Best For: Gardeners who want custom style. With water plants, a suitable fountain, and coordinating landscaping, an in-ground pond creates a complete water feature.
With ready-to-assemble kits and the wide availability of water plants, a water feature can be simple to install and maintain. Here, just a trio of plants fills this small pond. A casually loose arrangement of stones borders the pond, and low-growing plants soften the edges.
Best For: Gardeners who want all the advantages of a water garden without too many headaches. Ready-made forms offer relatively simple installation in sizes that make maintenance manageable.
If you’ve tackled a small fountain, container water garden, or pond, you might be ready to integrate a larger water feature, such as a stream-pond duo, into your landscape. Here, a small brook leads to the boulder-edge pond; just a few plants dot the surface. Placed along a path, a pond provides a stopping point for visual interest.
Best For: Gardeners who are ready for a more complex project. Integrated water features with streams, pools, fountains, falls, plants, fish, and other elements require significant planning and weekly maintenance.

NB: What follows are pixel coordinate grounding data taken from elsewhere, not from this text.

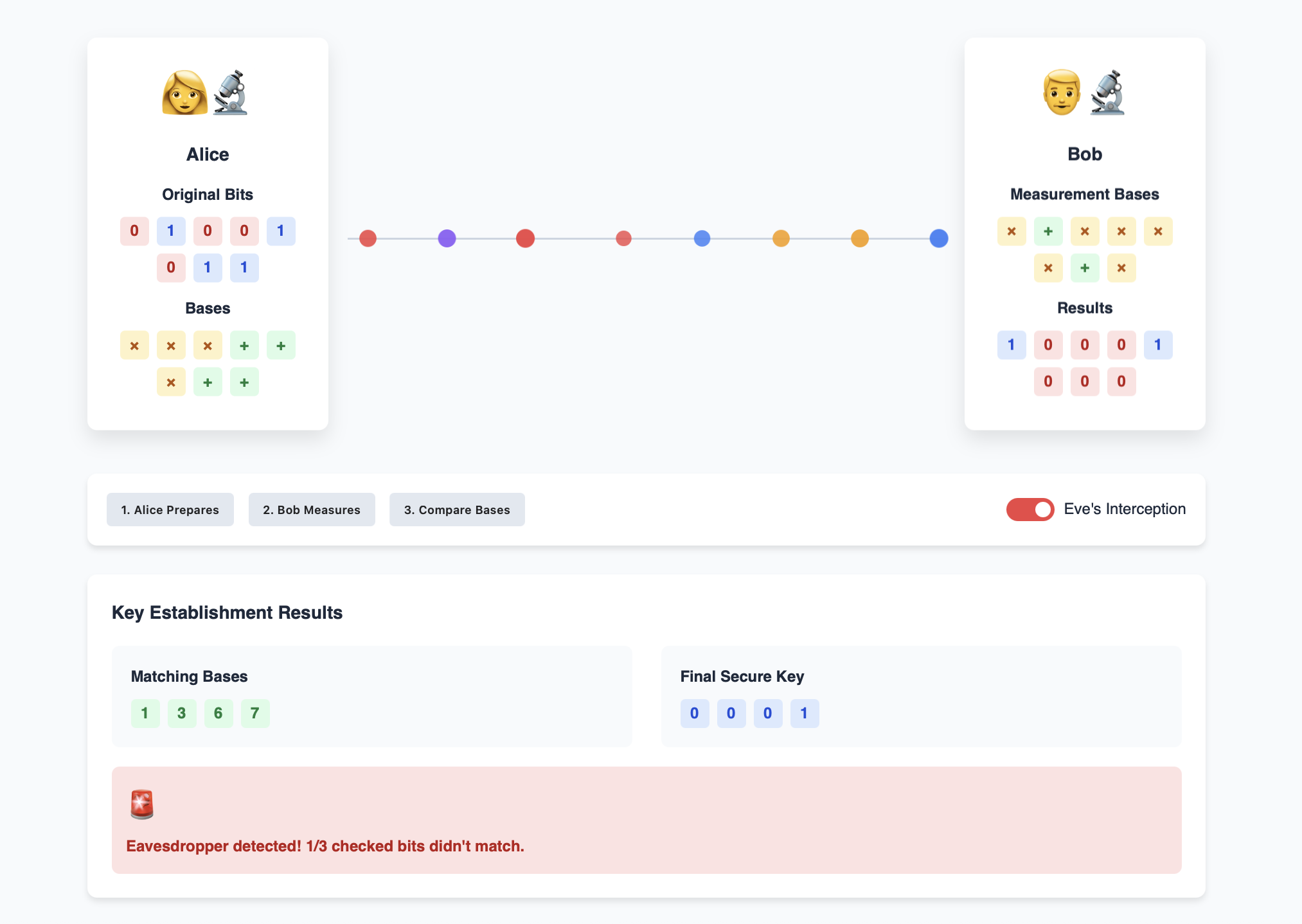Click matching bases index 6 chip
Screen dimensions: 1302x924
point(218,713)
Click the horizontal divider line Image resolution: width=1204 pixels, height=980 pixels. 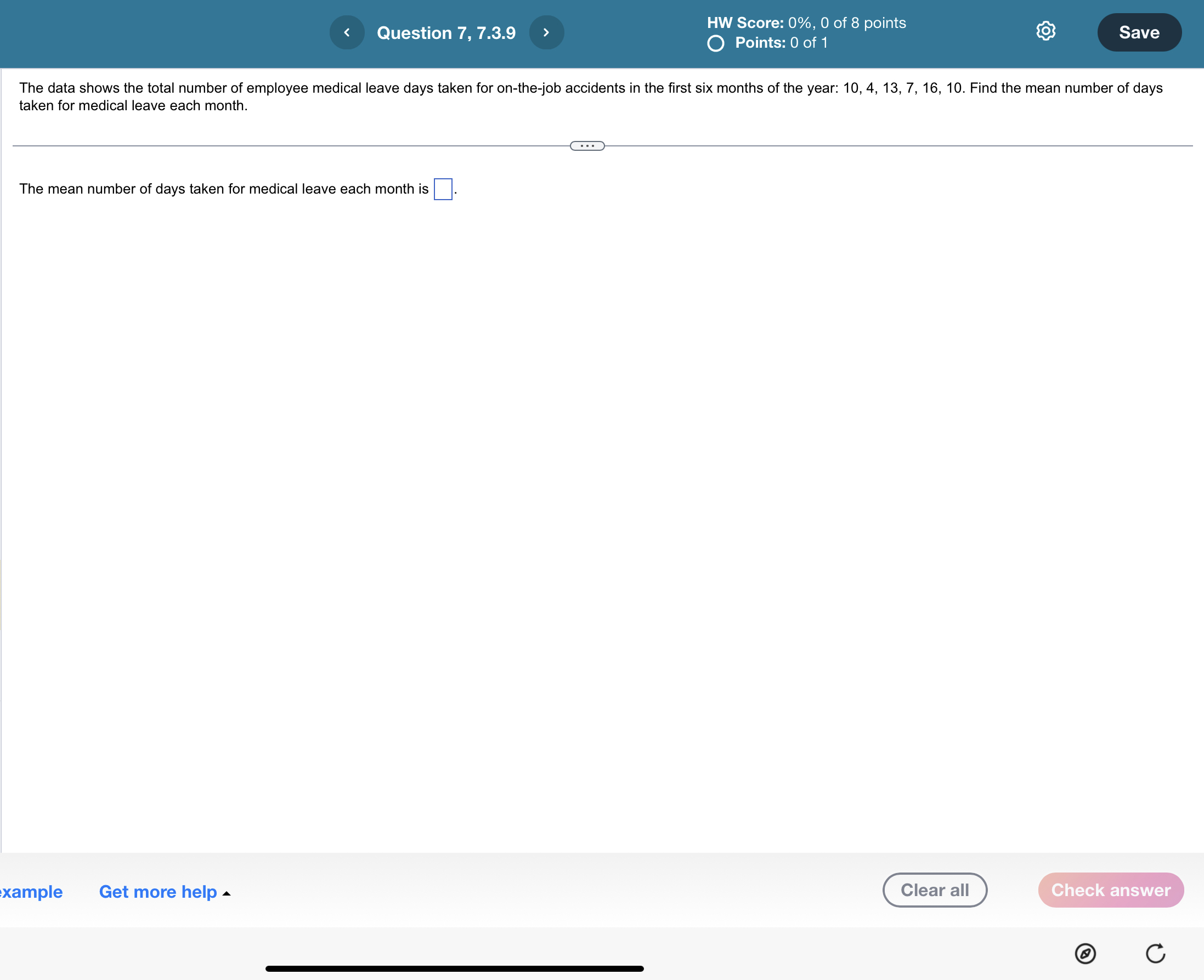coord(282,146)
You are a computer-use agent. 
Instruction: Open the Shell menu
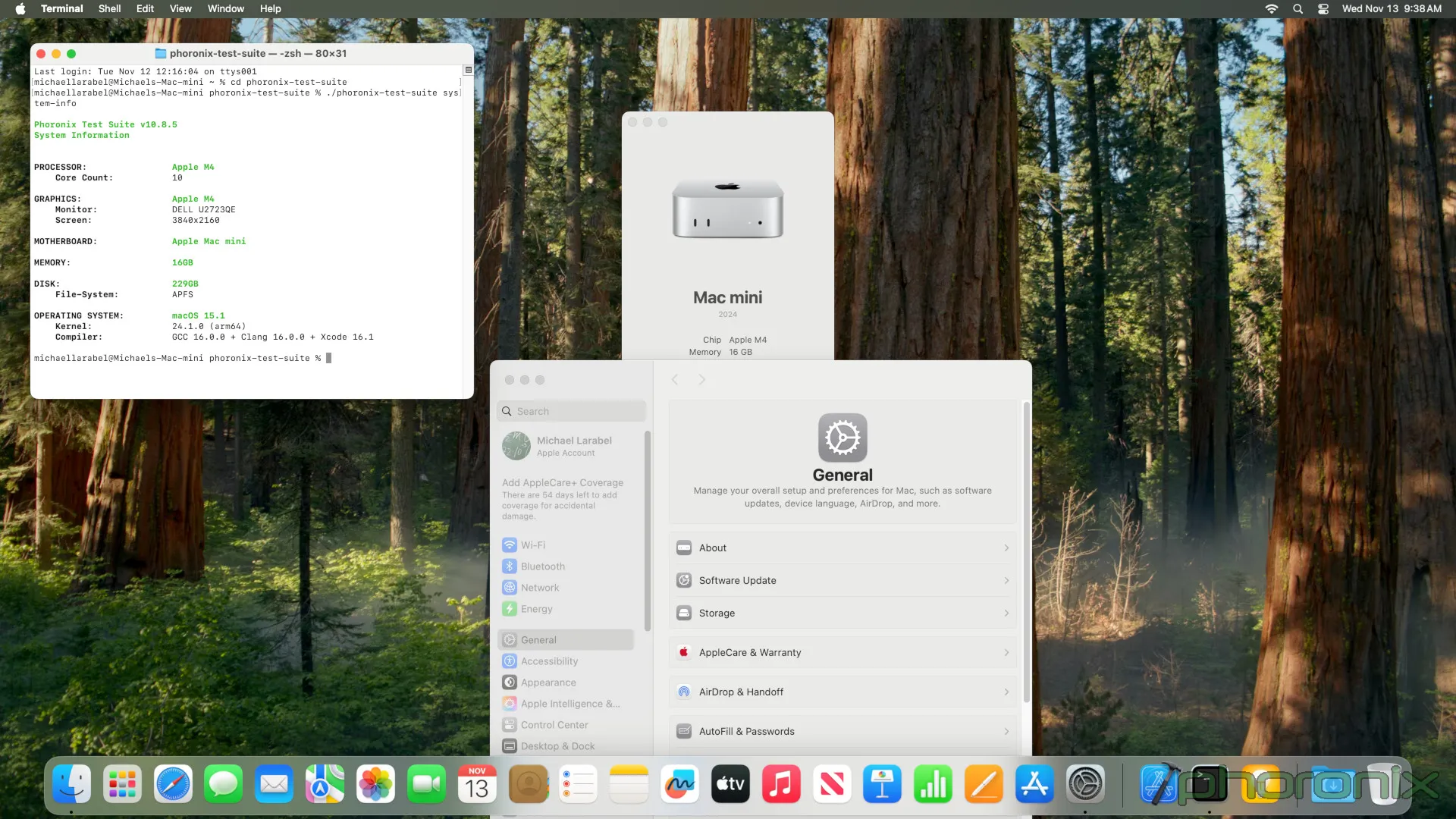(109, 9)
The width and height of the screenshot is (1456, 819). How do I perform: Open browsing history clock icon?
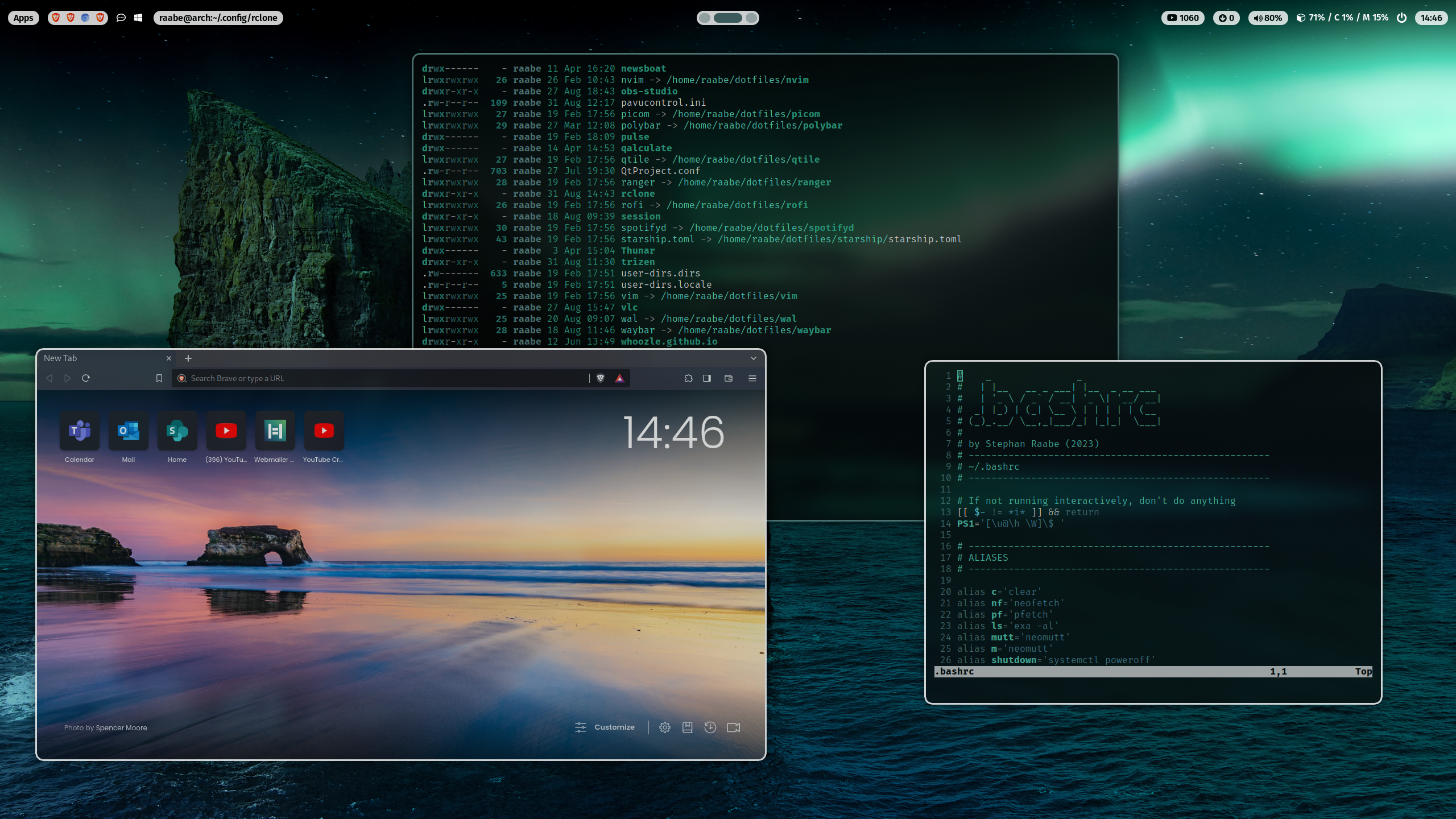710,727
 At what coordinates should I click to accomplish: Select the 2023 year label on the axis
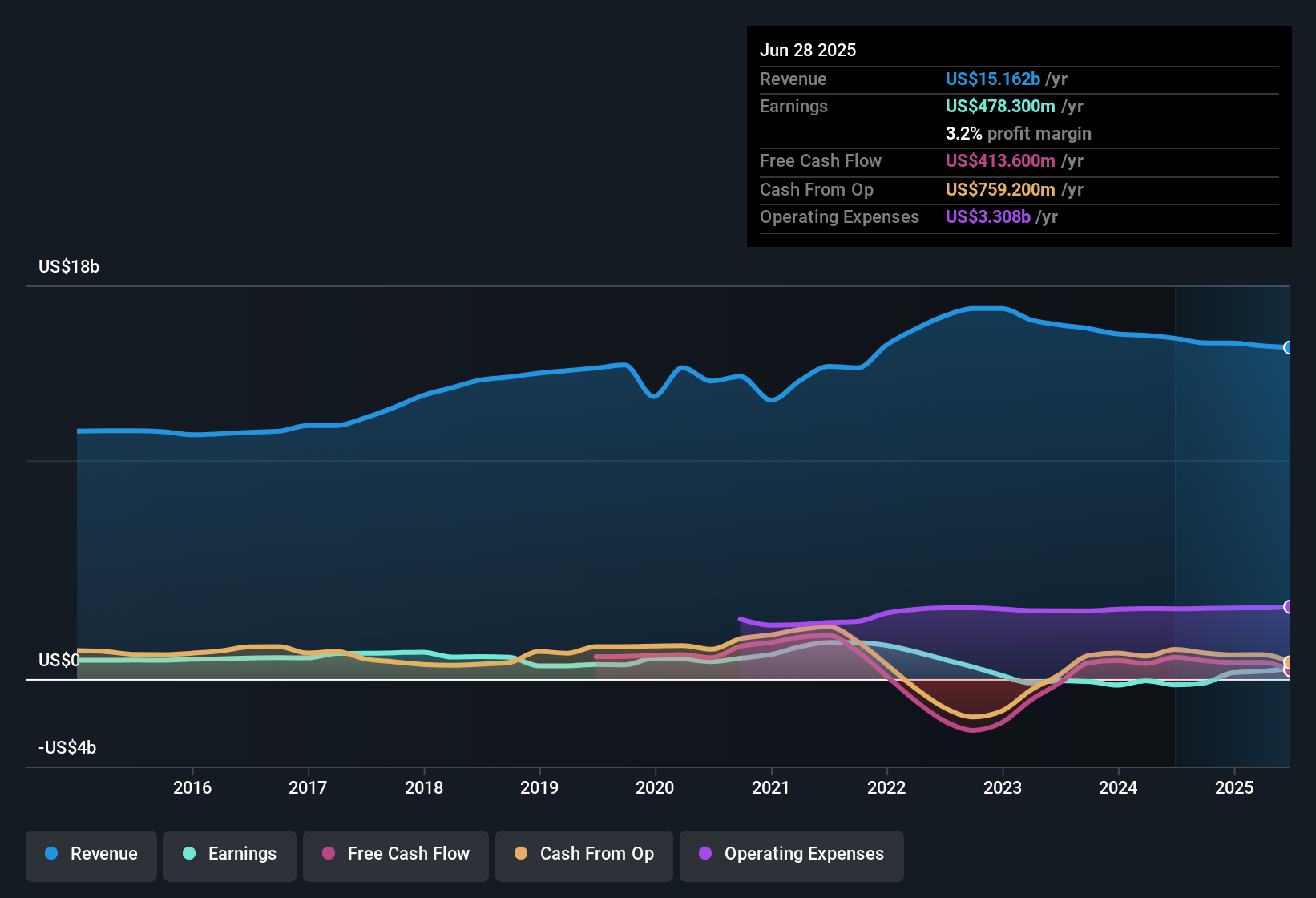point(1003,788)
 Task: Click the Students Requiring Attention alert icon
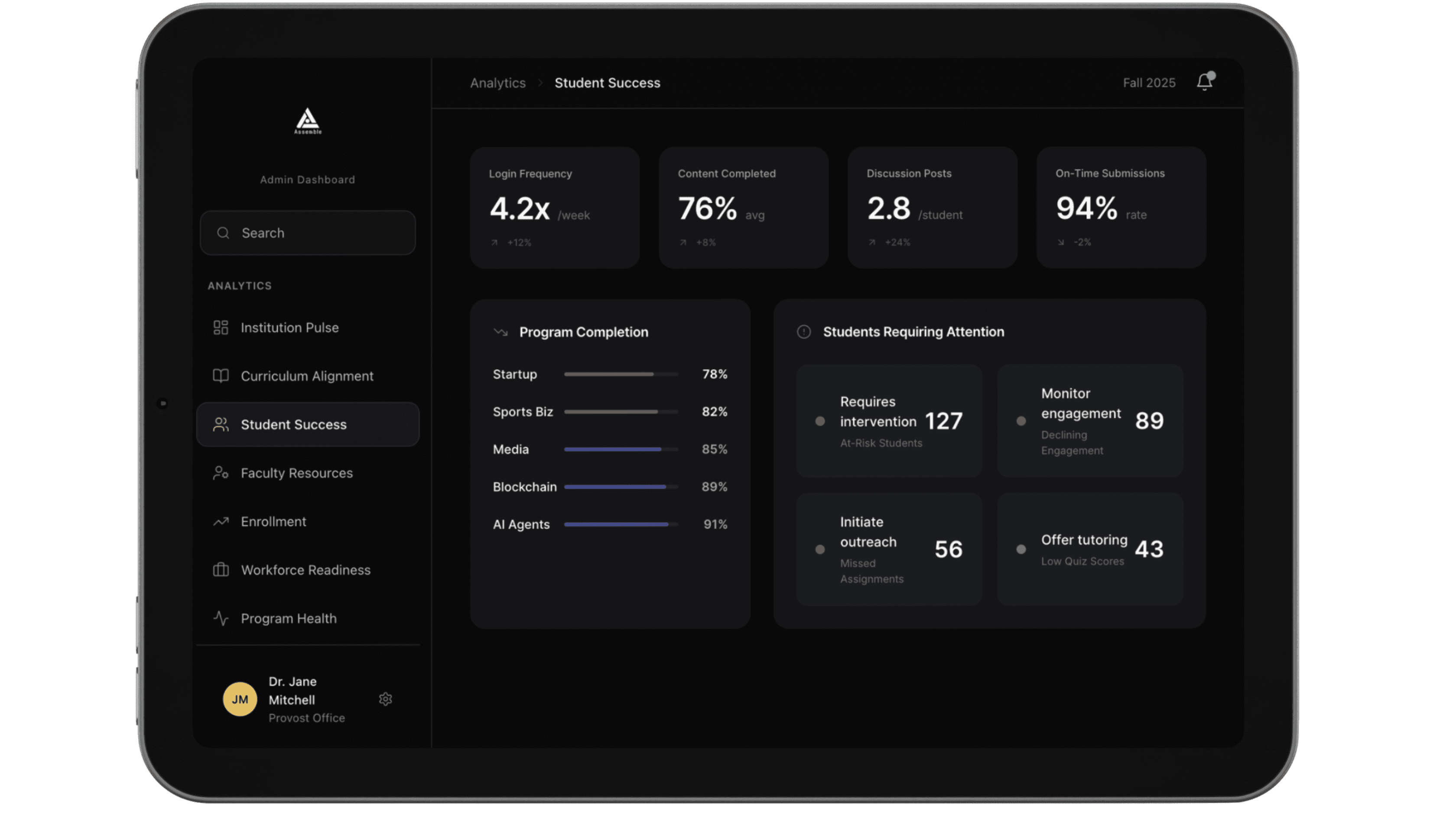(x=804, y=332)
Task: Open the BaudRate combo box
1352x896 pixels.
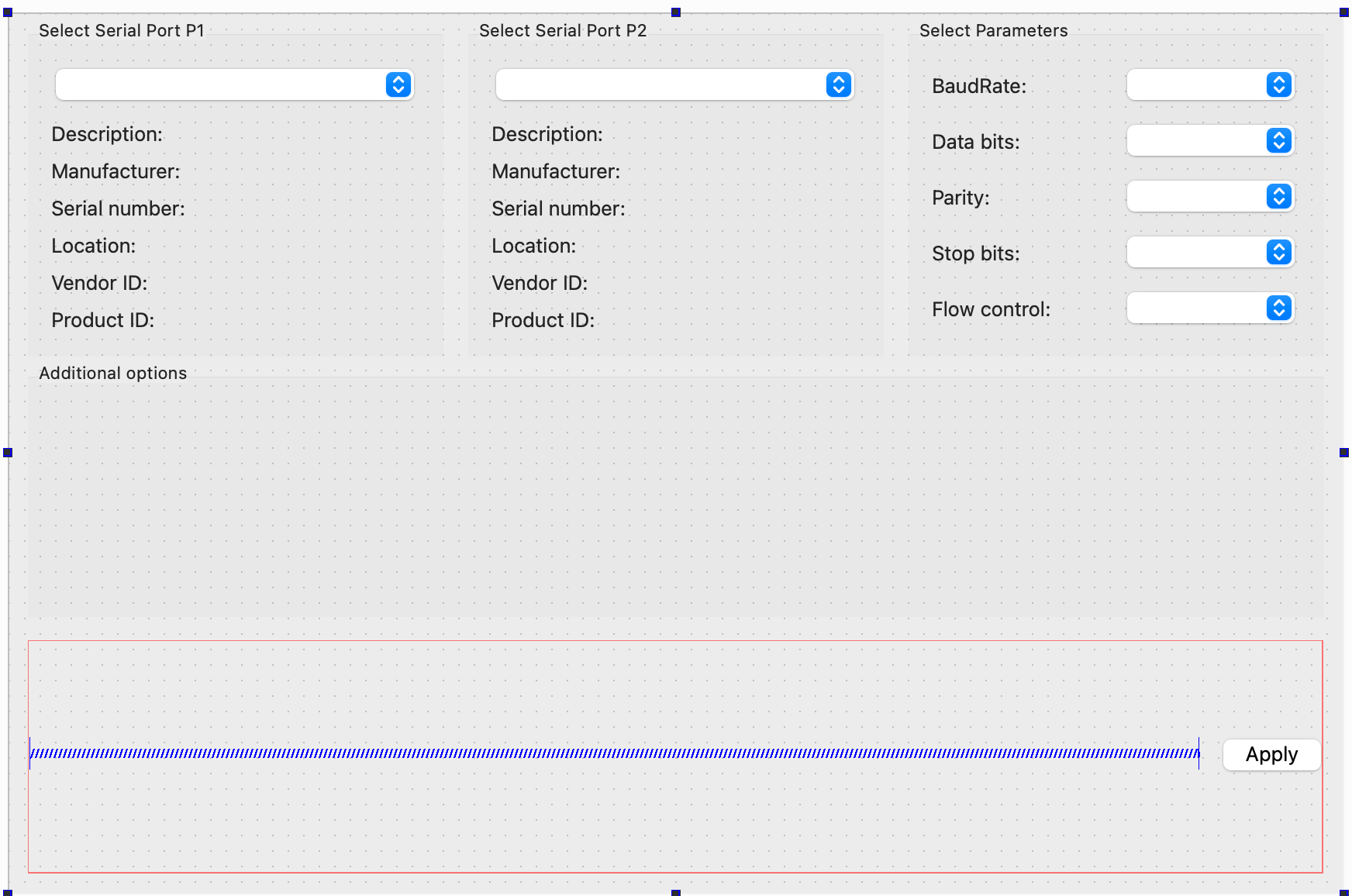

The edges of a pond can certainly be static, but clever arrangement of hardscape elements can make a water feature a more hands-on experience. Here, large rectangular slabs provide a walking surface across the water, breaking up the expanse without dividing it. That enables gardeners and visitors to change their vantage points to appreciate the pond's varied beauty and incorporate the views and activity into their lifestyle.
Best For: Gardeners who dream of a stylish, large-scale water feature. An expansive water feature can fill the garden with pleasing design elements that accentuate the appeal of the outdoor living spaces.